3. Choosing the optimal kraft paper grammage

Grammage affects both material cost and the quality and safety of goods in transit. For the best balance (highest performance at lowest cost), weigh these four factors:

3.1. Product weight, size and compression strength

This matters most. The heavier and larger the product, the higher the grammage needed so the box can bear the load and stacking force.

  • Box Compression Test (BCT): a box’s compression strength is proportional to the grammage of the kraft liner used as the outer facing. Low grammage makes boxes deform or collapse when stacked in warehouses or containers.
  • Rule of thumb: to add about 20% load capacity, you must raise the kraft paper grammage accordingly.

3.2. Transport mode and environmental risk

For goods shipped long distances, with multiple handling steps or stored in high humidity, the paper needs higher strength and stiffness.

  • Moisture risk: kraft paper absorbs moisture. As humidity rises, paper strength drops significantly. So for international or sea transport, choose a grammage above the minimum.
  • Moisture-proofing: consider PE-laminated kraft paper to create a vapor barrier. The laminate does not change the base grammage but protects it from moisture, preserving the inherent compression strength.
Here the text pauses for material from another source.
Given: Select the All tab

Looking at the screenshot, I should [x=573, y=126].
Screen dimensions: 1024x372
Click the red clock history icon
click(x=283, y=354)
3.3. Printing and aesthetic requirements

Grammage also affects print quality and brand perception.

  • Flexo printing quality: medium-to-high grammage (above 150 g/m²) usually has a flatter, less wavy surface, giving sharper flexo printing (common on cartons). Paper that is too thin can wrinkle or tear during printing.
  • Brand cue: some brands deliberately choose a higher grammage than needed (for example a 200 g/m² bag for a light product) to feel premium and durable in the customer’s hands, reinforcing brand value.

3.4. Production process considerations

Grammage must suit the production equipment. Kraft paper that is too thick can hamper folding, cutting or corrugating machines, slowing the process and raising the defect rate.
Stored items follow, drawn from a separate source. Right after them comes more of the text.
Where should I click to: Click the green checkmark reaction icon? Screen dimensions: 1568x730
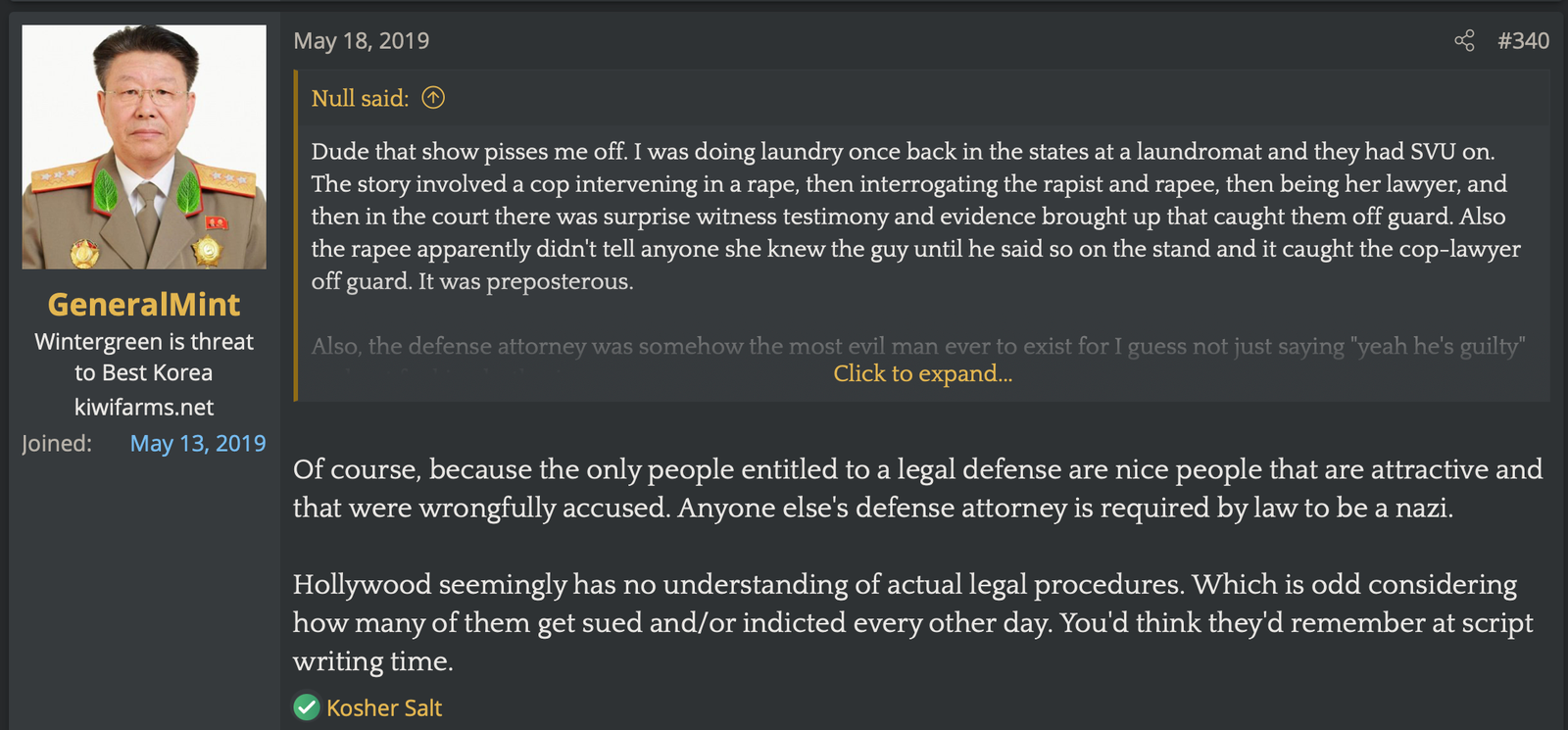point(307,707)
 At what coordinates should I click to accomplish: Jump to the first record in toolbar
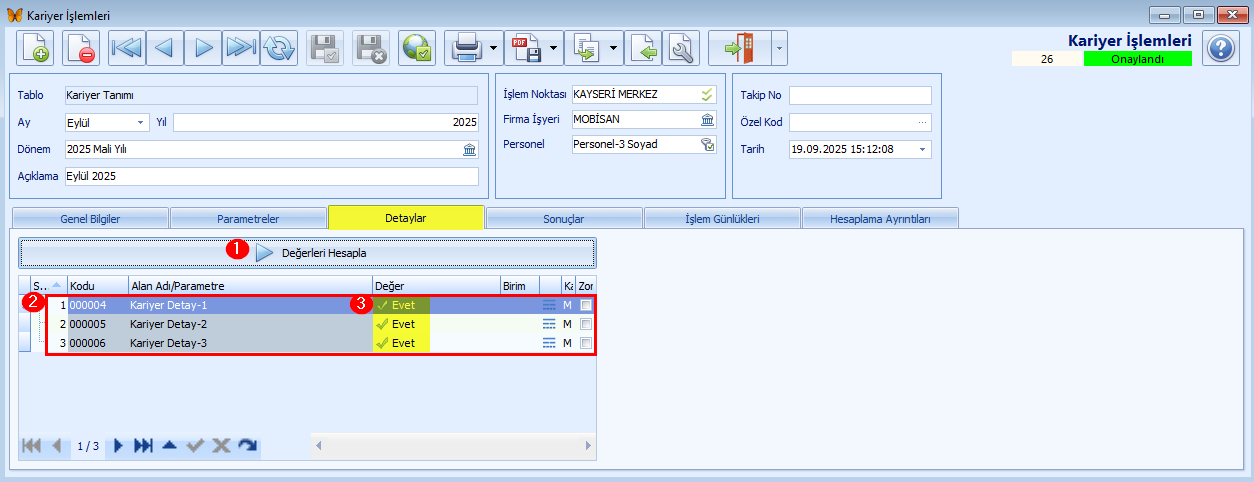(126, 48)
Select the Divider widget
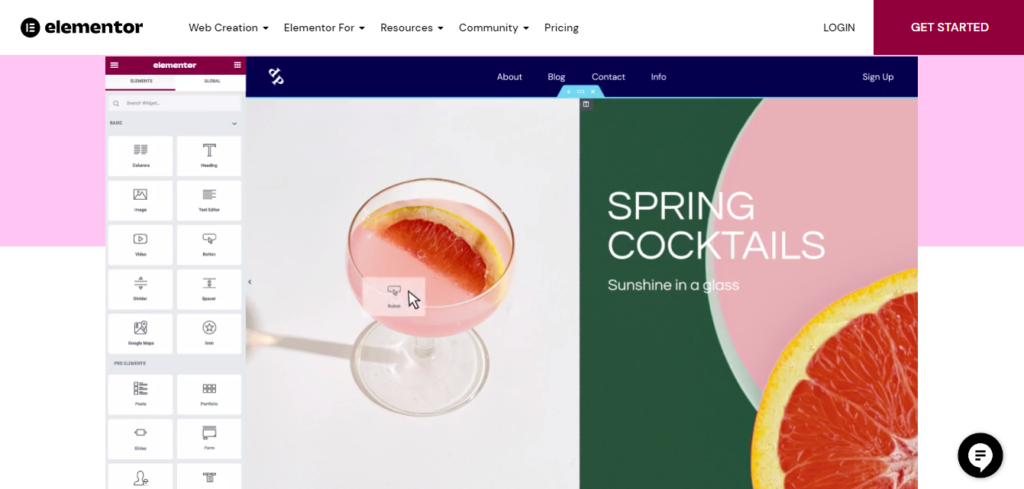The height and width of the screenshot is (489, 1024). pos(140,289)
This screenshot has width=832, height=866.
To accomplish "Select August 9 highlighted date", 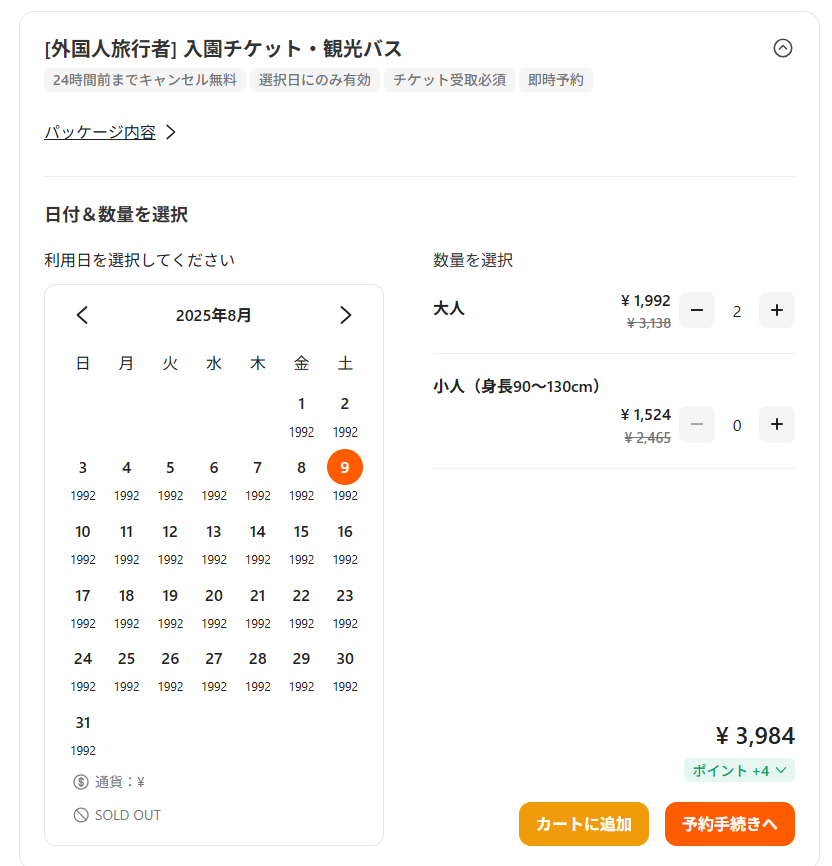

4. Standards and control of kraft paper grammage

Grammage control is a key part of quality management. Grammage tolerance directly affects packaging cost and safety.

4.1. Test standards (ISO and TAPPI)

  • ISO 536: the international standard for determining the grammage of paper and board. Testing cuts a sample of precise area (usually 100 cm²) and weighs it on a dedicated analytical balance.
  • Allowed tolerance: in the paper industry, grammage tolerance is usually accepted within ±3% to ±5% of the stated grammage. Outside this range, packaging may fail to bear load or waste material cost.

4.2. Grammage and packaging cost

Grammage is proportional to the mass of paper used. So the higher the grammage, the higher the raw-material cost.

Cutting grammage too far to save cost can risk goods damage, causing far greater loss than the initial saving (re-manufacturing, shipping, insurance).

Packaging makers therefore always seek the optimal grammage - just enough to protect the product without waste.

5. Quick Q&A on kraft paper grammage

Q1: Is a higher kraft paper grammage always a better carton?

Not entirely. Higher grammage raises box compression strength so it bears load better. But unnecessarily high grammage wastes cost. The optimal grammage matters most: just enough to bear stacking force and protect goods in your specific supply chain.

Q2: Does grammage affect recyclability?

Yes. Higher grammage usually needs more energy to pulp. However, chemically, kraft paper (lightly bleached) is still one of the easiest papers to recycle, regardless of grammage.

Q3: Can 150 g/m² be used for dunnage bags?

A single layer of 150 g/m² is not enough. Container-load dunnage bags need a multi-layer structure. For example, a Level 1 bag may use 4-6 layers of 120-150 g/m² kraft pressed together, plus a moisture barrier, to reach 15,000 lbs compression.

Q4: How does paper weight differ from grammage?

Grammage is a material property (mass per square meter, g/m²), a fixed value for a paper type. Paper weight is the actual total mass of a roll or bale (in kg or tons). Grammage is the basis for calculating the total paper weight needed.